On March 20, Youth Eastside Services (YES) hosts its annual Invest in Youth Breakfast. This is a cause that is dear to Sweeney Conrad, as Tax Shareholder Duke Eide has been Treasurer on the YES board for two years and attending the breakfast (formerly a lunch) for over 15 years. “I think many people don’t see the need on the eastside because there is so much wealth,” he says. “But there are those in financial need and the issues that YES deals with affect youth from poor and wealthy families.”
In honor of the breakfast, we caught up with Linda Reichenbach, President of the Youth Eastside Services (YES) Board of Trustees to find out more about what YES is doing in our community.
SC: Can you tell us a little bit about YES and its purpose?
LR: Founded in 1968, YES is a state-licensed Community Mental Health Center and state-certified Outpatient Chemical Dependency Treatment Program in East King County. YES provides comprehensive, evidence-based behavioral health services for children and youth from birth to age 22, and their families, regardless of the ability to pay. Services include: Youth and Family Mental Health Counseling, Substance Use Treatment, Treatment for Co-Occurring Disorders, Psychiatric Services, Early Childhood Behavioral Health, Community-Based Outreach, and Education and Prevention programs. Services are integrated into over 50 elementary, middle and high schools and teen/community centers in the Bellevue and Lake Washington School Districts.
SC: How are funds raised used at the Invest in Youth Breakfast used?
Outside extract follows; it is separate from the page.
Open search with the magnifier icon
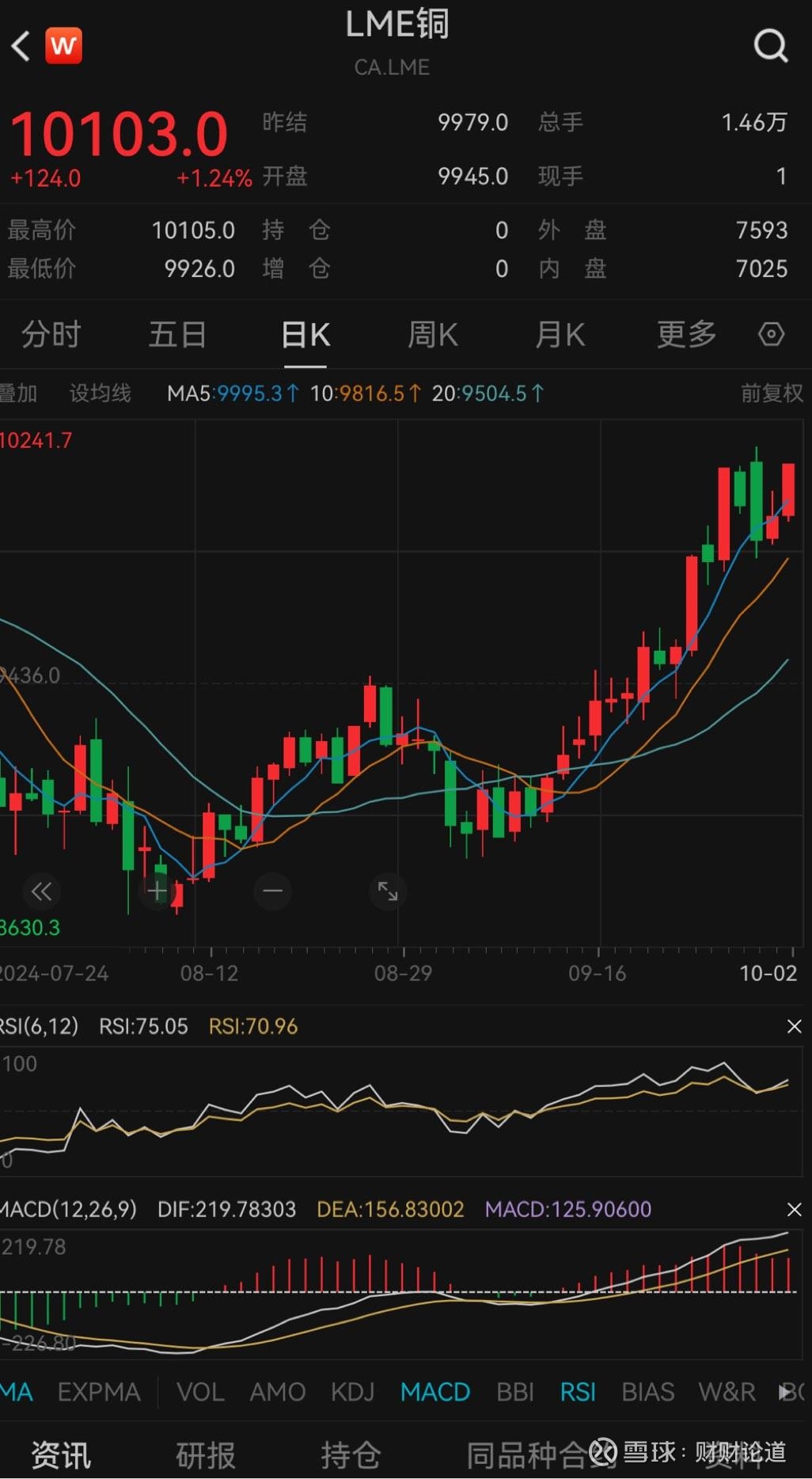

LR: Donations raised at the annual Invest in Youth Breakfast provide general operating support to help us meet critical community needs in the upcoming year. Over the past few years, the rates of young people reporting depression, suicidal thoughts and suicide attempts have increased significantly in East King County. At the same time, too many young people face serious health disparities based on income. While YES serves a varied demographic in terms of family income, the majority of our clients (63%) are low income, funded through Medicaid, city contracts and private fundraising (individuals, foundations, and corporations). For those unable to pay, YES provides free or low-cost mental health and substance use treatment services on a sliding scale that goes all the way to zero. These families are often uninsured, their medical benefits do not include enough mental health coverage, or they are unable to afford rising costs of deductibles and co-pays. YES also serves youth who seek services on their own (required and allowed by Washington State minor consent law defining age of consent as 13 and older) and cannot pay for services.
SC: What does being part of YES mean to you?
LR: I have been involved with YES since 2005, starting as a community volunteer serving on the YES Breakfast Committee and then joining the Board of Trustees in 2011. I am finishing up my two-year term as Board of Trustees President in May. My passion for this organization stems from my own experiences as a young person with mental health challenges and counseling. Simply put, counseling saved me. Mental illness and addiction cut us off from those things that give life meaning. Using evidence-based practices, YES is there to help every young person in the community who is struggling with mental health issues reach their highest potential. I especially value the fact that YES provides these services on a sliding scale basis – meaning no young person is left out because of their inability to pay. We are a stronger community because of YES.